Once you've generated your site, you need somewhere to put it. Cloudflare Pages makes it simple to deploy static websites and to collaborate within your team. GitHub Pages is a static site hosting service that takes HTML, CSS, and JavaScript files straight from a repository on GitHub. Similar to Netlify, Vercel also provides a simple, free "drag and drop" interface for hosting static files.

For AI-generated sites, these platforms work particularly well:

  • Netlify: Perfect drag-and-drop hosting for single HTML files
  • Vercel: Great for React and Next.js projects generated by Canvas
  • GitHub Pages: Free hosting directly from your repository
  • Cloudflare Pages: Fast global deployment with great performance

Now you'll save the code as a single file on your computer. Open a simple text editor. Save the file. This is the most important part. Click "File" then "Save As". In the "File name" field, type index.html. Then you can upload that single file to any of these platforms and have a live website in minutes.

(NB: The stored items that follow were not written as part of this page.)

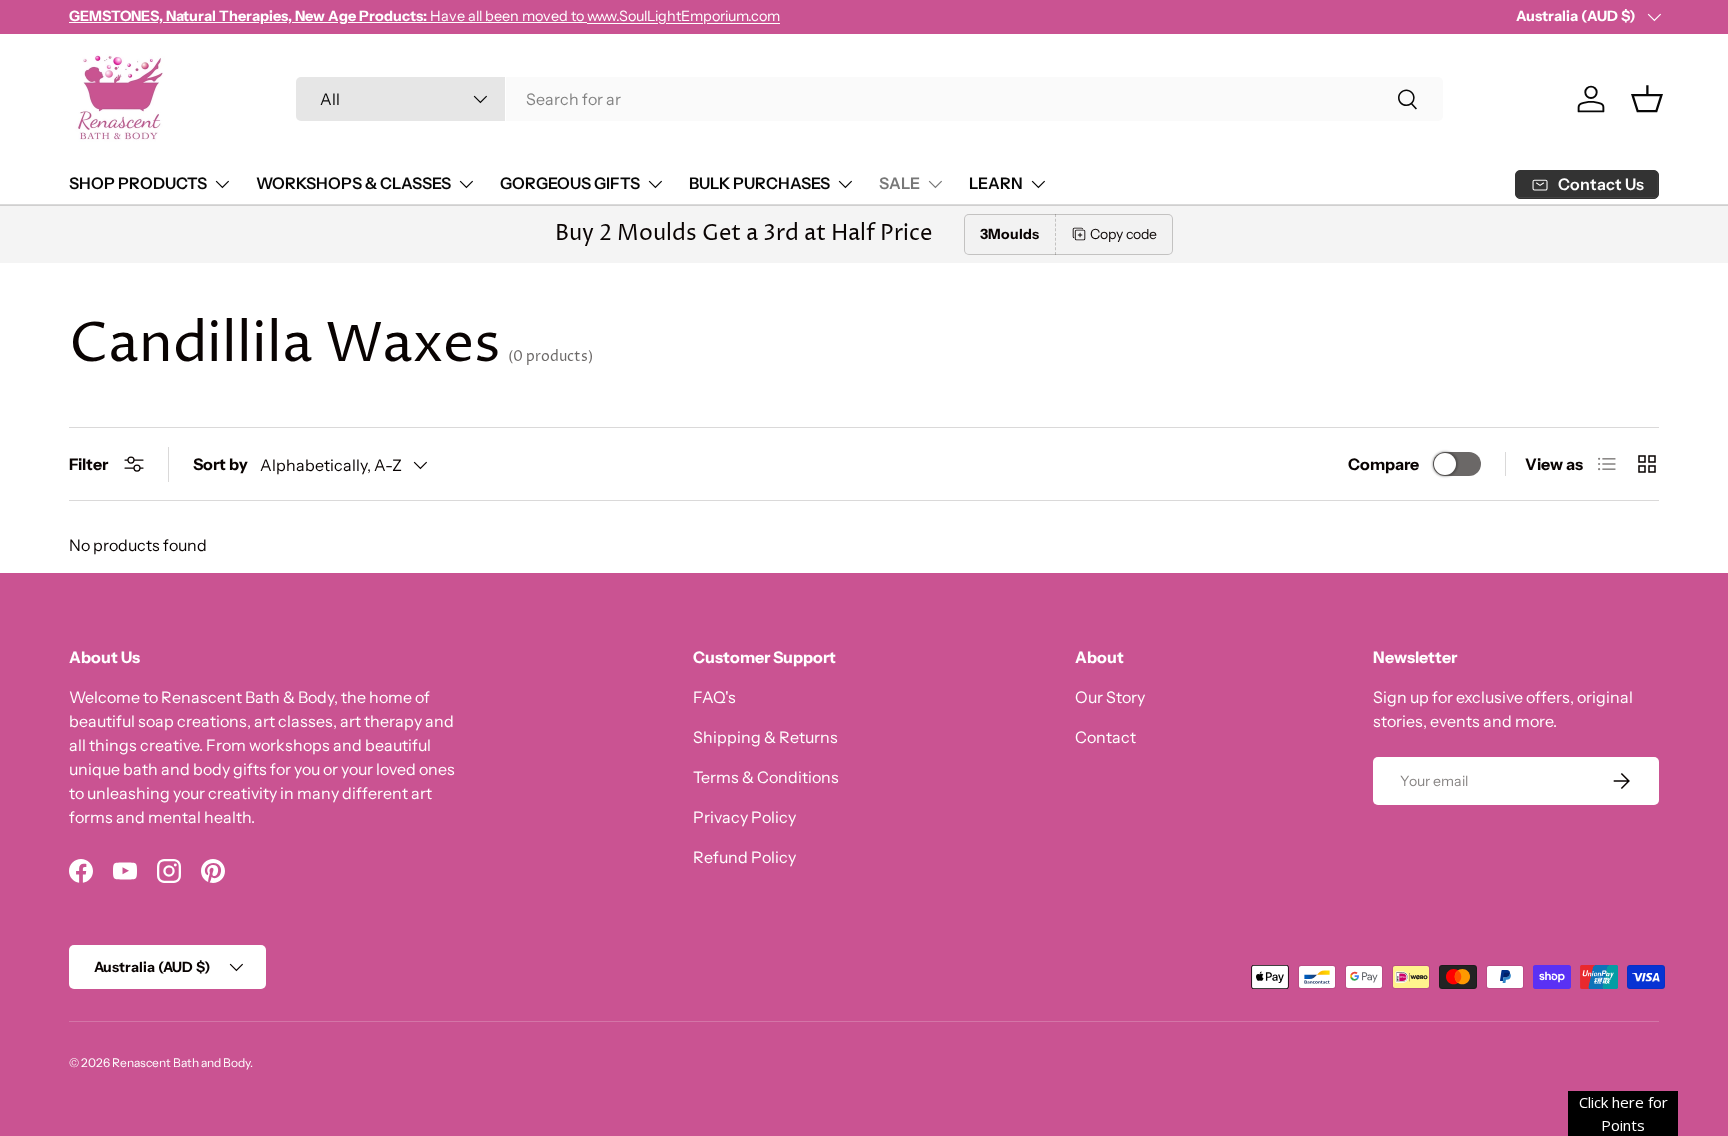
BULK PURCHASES (759, 183)
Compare (1383, 464)
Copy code (1123, 234)
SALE (899, 183)
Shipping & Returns (765, 737)
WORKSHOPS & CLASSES (353, 183)
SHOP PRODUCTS (138, 183)
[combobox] (869, 99)
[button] (1647, 99)
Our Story (1110, 697)
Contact (1105, 737)
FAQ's (714, 697)
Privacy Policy (744, 817)
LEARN (996, 183)
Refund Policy (744, 857)
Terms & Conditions (766, 777)
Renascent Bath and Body (181, 1062)
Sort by (220, 464)
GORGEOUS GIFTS (570, 183)
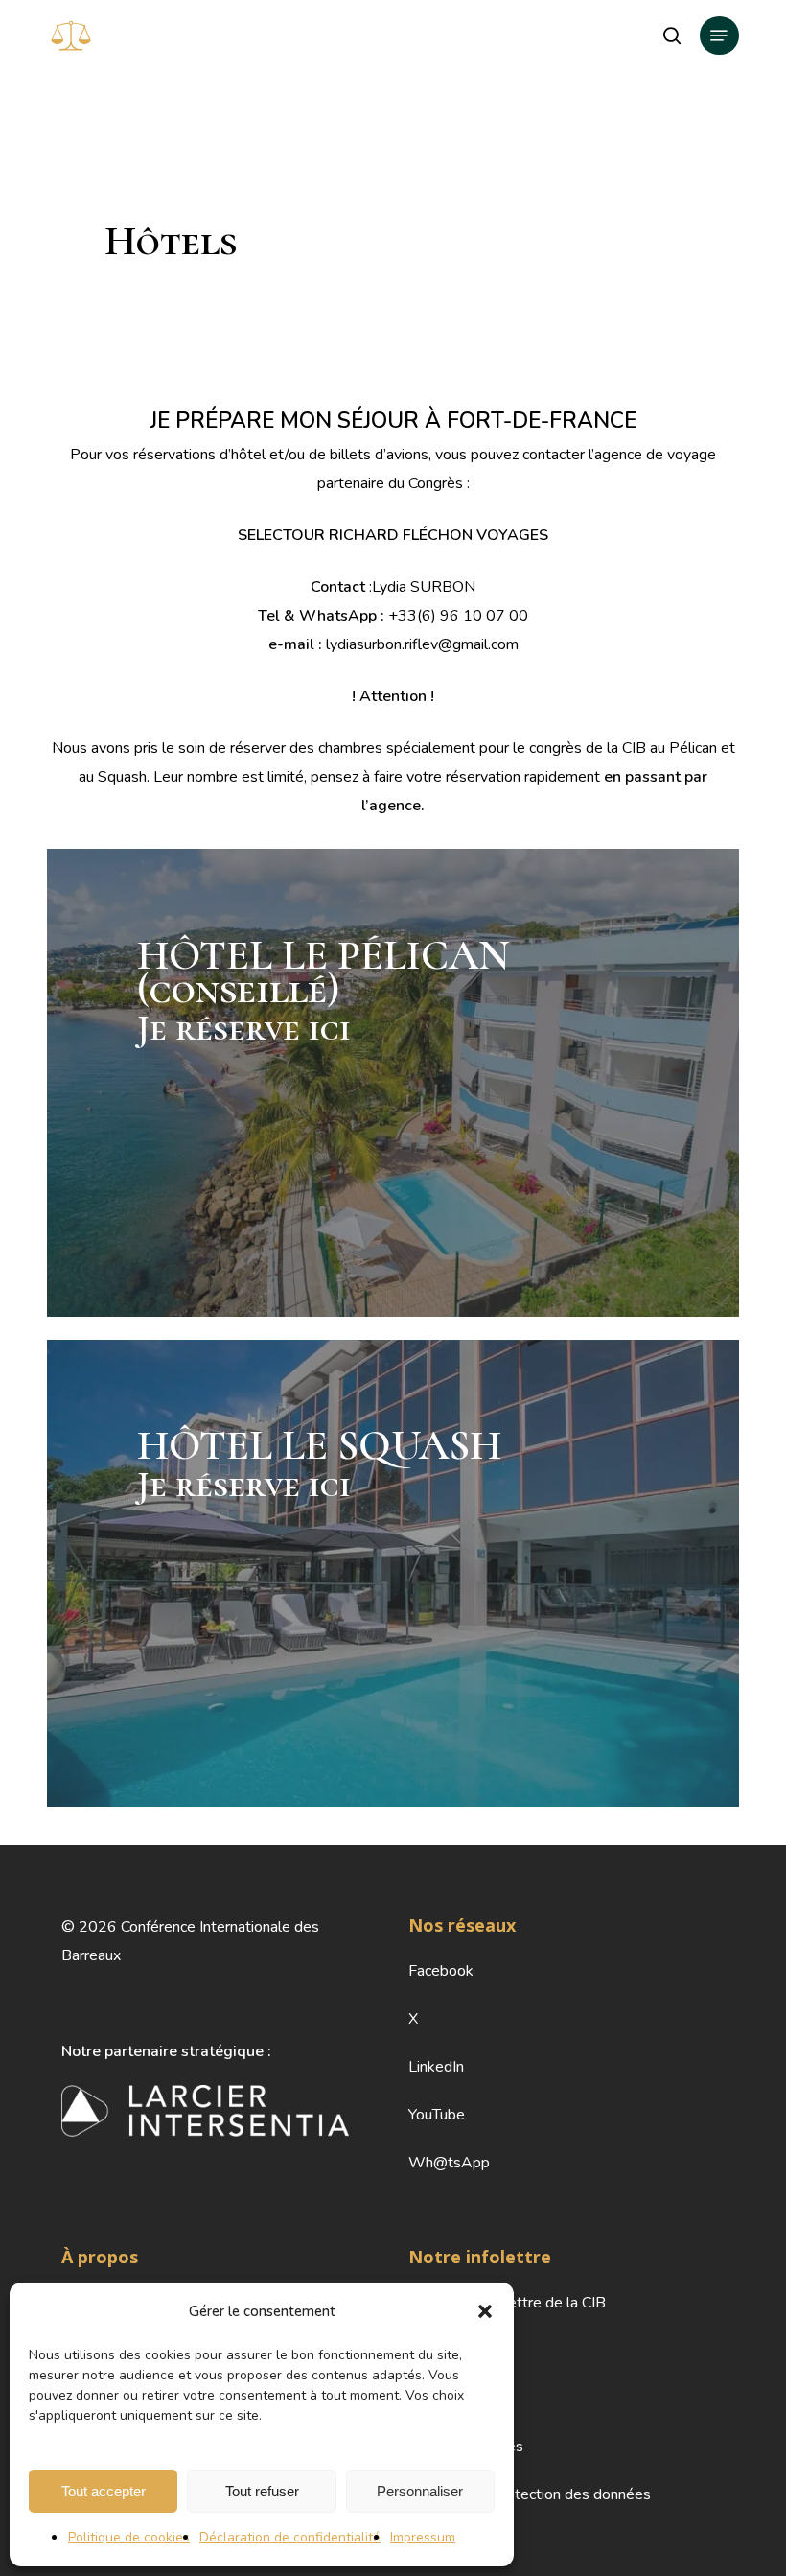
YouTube (436, 2114)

The combination of Gemini 3 Pro and Antigravity isn't just making web development faster - it's fundamentally changing who can build for the web and how quickly ideas can become reality. Whether you're a seasoned developer looking to prototype faster or someone with great ideas but limited coding experience, these tools are opening up possibilities that simply didn't exist before.

The future of web design isn't about humans versus AI - it's about humans and AI working together to build things that neither could create alone. And that future is available to try right now.